PCA and OPLS-DA can represent the differences in metabolomic profiles. PCA can provide an overview of the information hidden in multivariate data, whereas OPLS-DA can enhance the separation among groups of observations and improve interpretation. In this study, PCA was employed to reveal the metabolic changes.There were clear differences between the PMR and PMRP groups (Fig. 6). PCA score plot showed a clear trend of group clustering. Three models’ parameter showed R2X of 0.942 and Q2 of 0.820, R2X of 0.917 and Q2 of 0.872, and R2X of 0.781 and Q2 of 0.640, respectively (Figs. 6A, 7A, 8A).
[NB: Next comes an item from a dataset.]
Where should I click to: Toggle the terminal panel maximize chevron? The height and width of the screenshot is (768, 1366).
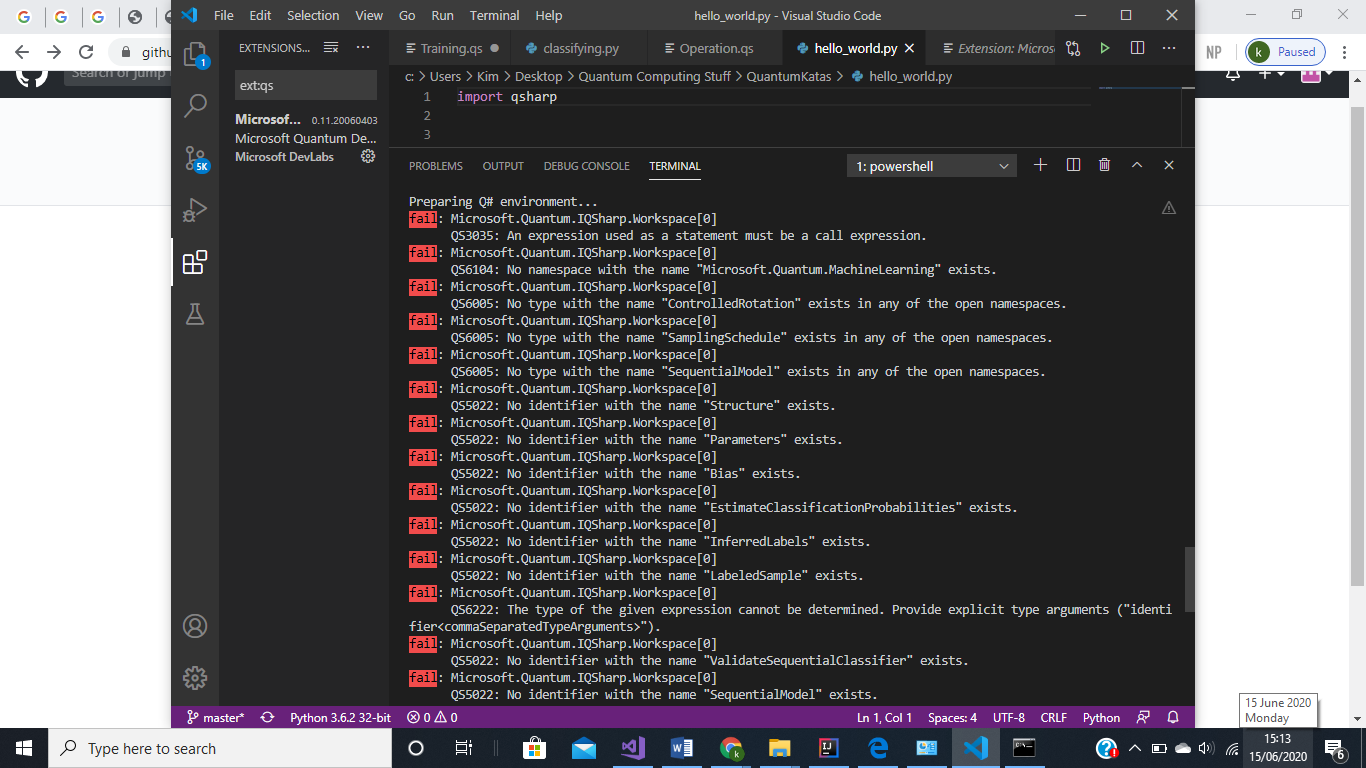1136,165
Fig. 6. Nontargeted Metabolomic Analysis of the Plasma from Rats in Positive Mode between PMR (Yellow Point) and PMRP (Red Point) Group

A. PCA score plot, B. OPLS-DA score plot, C. permutation test of OPLS-DA model, and D. S-plot of the OPLS-DA. (Color figure can be accessed in the online version.)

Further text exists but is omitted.